### Extracted text

···

Kidney malformations represent another birth defect risk associated with the off-label use of Zofran during pregnancy. An interesting Australian research showed discomforting results about the high risk of congenital renal deformities associated with the utilization of ondansetron during the first trimester of gestation, although larger studies are still required to further investigate the issue .
The off-label use in Australia and Canada
Many women who took the antiemetic during their gestational period, later gave birth to malformed children. Among the various congenital defects, however, one of the least investigated was the renal malformation. Ondansetron off-label use is not, in fact, a problem just in the U.S., but in other countries such as Canada and Australia as well. In Canada, an investigative report published in the Toronto Star in 2014 showed alarming results that may shed some light about an underinvestigated risk of kidney defects. Twenty Canadian women who took this medication to suppress vomiting during pregnancy suffered from several serious adverse reactions. Two newborns died before childbirth, and many others suffered from kidney defects and heart malformations 3.
A recent survey performed in Australia found that ondansetron represented 75% of total prescriptions for the treatment of hyperemesis gravidarum, the most severe form of nausea and vomit during pregnancy (NVP) 4. To determine the real risks associated with this widespread use of this antiemetic for the treatment of morning sickness, a group of Australian researchers led an epidemiological study on 251 pregnant women who took it 5.
The results of the Australian study
Probably the most discomforting result showed by the study was the increased risk of stillbirth associated with the use of this medicine in expectant mothers. Women who used the antiemetic showed 1.8 times higher chance of giving birth to a dead baby, but even those children who lived after birth often suffered from other serious malformation or were just sicker than their counterparts. The newborn’s health and physical conditions are usually evaluated by a test called the “APGAR score.” APGAR is an acronym that stands for Appearance, Pulse, Grimace, Activity, and Respiration. Those five parameters are used to evaluate the infant’s condition with a score that goes from 0 to 2 (with 2 meaning a very healthy baby, and 0 a very sick one). The Australian study showed that mothers who took the drug during the first trimester of pregnancy had a two-fold change to give birth to newborns with a very low APGAR score. Findings from the study also showed a 20% increased risk of congenital anomalies, including kidney defects such as the obstructive defects of renal pelvis and ureter, and hydronephrosis.

···

### Source material
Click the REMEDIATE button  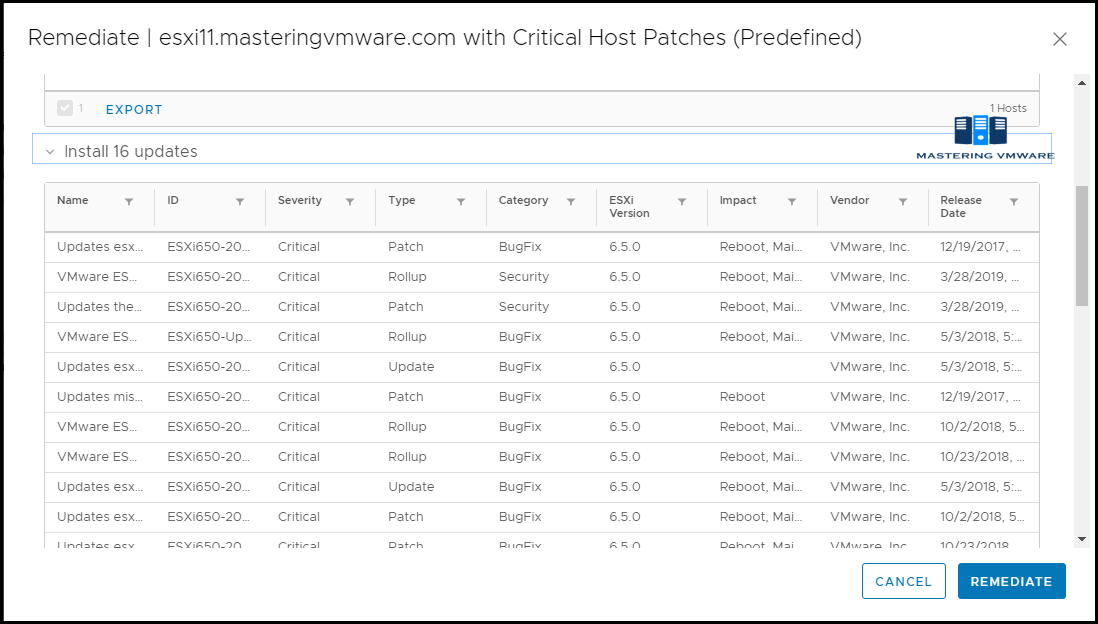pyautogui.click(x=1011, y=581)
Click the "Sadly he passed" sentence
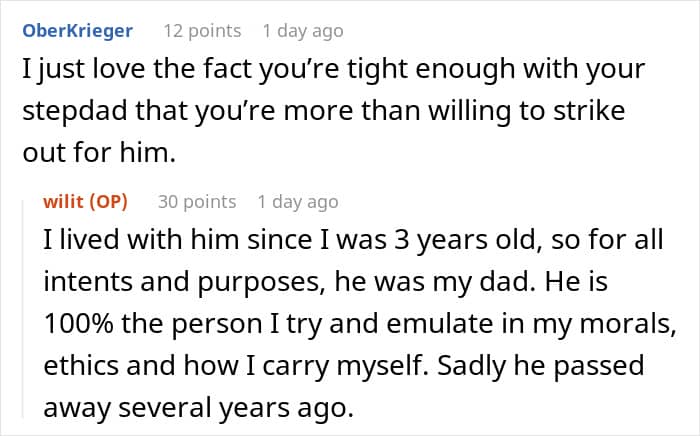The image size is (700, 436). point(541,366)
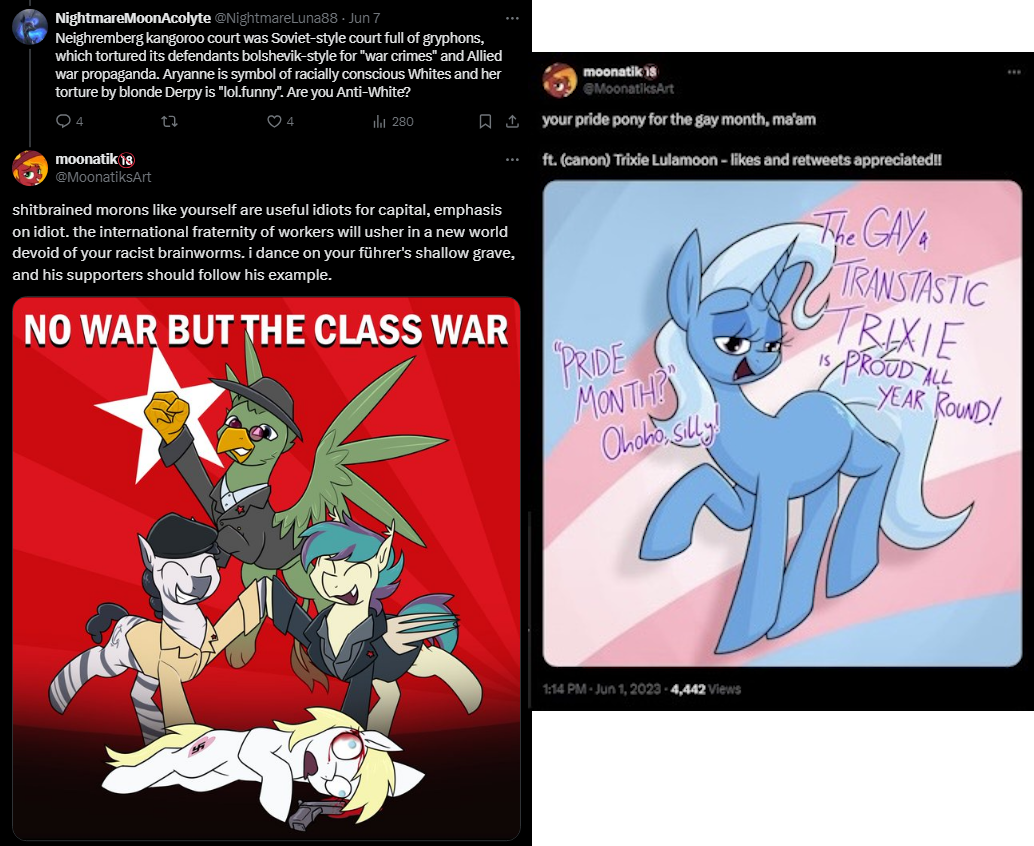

···

### Required tasks
1. Answer these from the article on ondansetron use in pregnancy, one line each:
(a) In what year did the Toronto Star publish its investigative report?
(b) What share of total prescriptions for hyperemesis gravidarum did ondansetron represent in the Australian survey?
(c) How many times higher was the chance of stillbirth among women who used the antiemetic, according to the Australian study?
2. Give the next part of the article on ondansetron use in pregnancy, picking up after its final sentence.

### Answers given
1.
(a) 2014
(b) 75%
(c) 1.8 times

2.
The effects of renal malformations
The kidney malformations found in the Australian studies can seriously affect the life of a baby through his whole life if left untreated. Kidneys work as “filters” in our body by cleaning our blood from every toxic substance. These organs’ primary role is to remove all the waste from our body that is then eliminated through urines via the genitourinary tract. Any congenital abnormality that could cause a blockage within the path of urine from the kidneys to the bladder, such as an ureteral obstruction, an ureterocele or a vesicoureteral reflux, will prevent urine from being drained properly.
Excess urine is then accumulated in the kidneys or inside the ureters (the tubes that connect kidneys to bladder) causing, respectively, hydronephrosis and hydroureter. Severe forms of hydronephrosis can cause renal failure as the renal function is impaired due to the progressive atrophy of the local tissues. During pregnancy, a reduced kidney output may negatively affect the baby’s growth and proper development of his organs, especially the lungs. After the baby is born, however, an obstructive kidney defect can either cause permanent organ damage, or, at least, increase the risk for chronic and recurrent urinary tract infections (UTI) 6.
Renal malformations can be diagnosed with prenatal ultrasounds or amniocentesis. Treatment usually requires surgical removal of the blockage, and subsequent implantation of a metallic shunt inside the ureters after the baby is born. More severe cases such as complete urine blockage that prevent amniotic fluid from developing may, however, require a surgical intervention during pregnancy.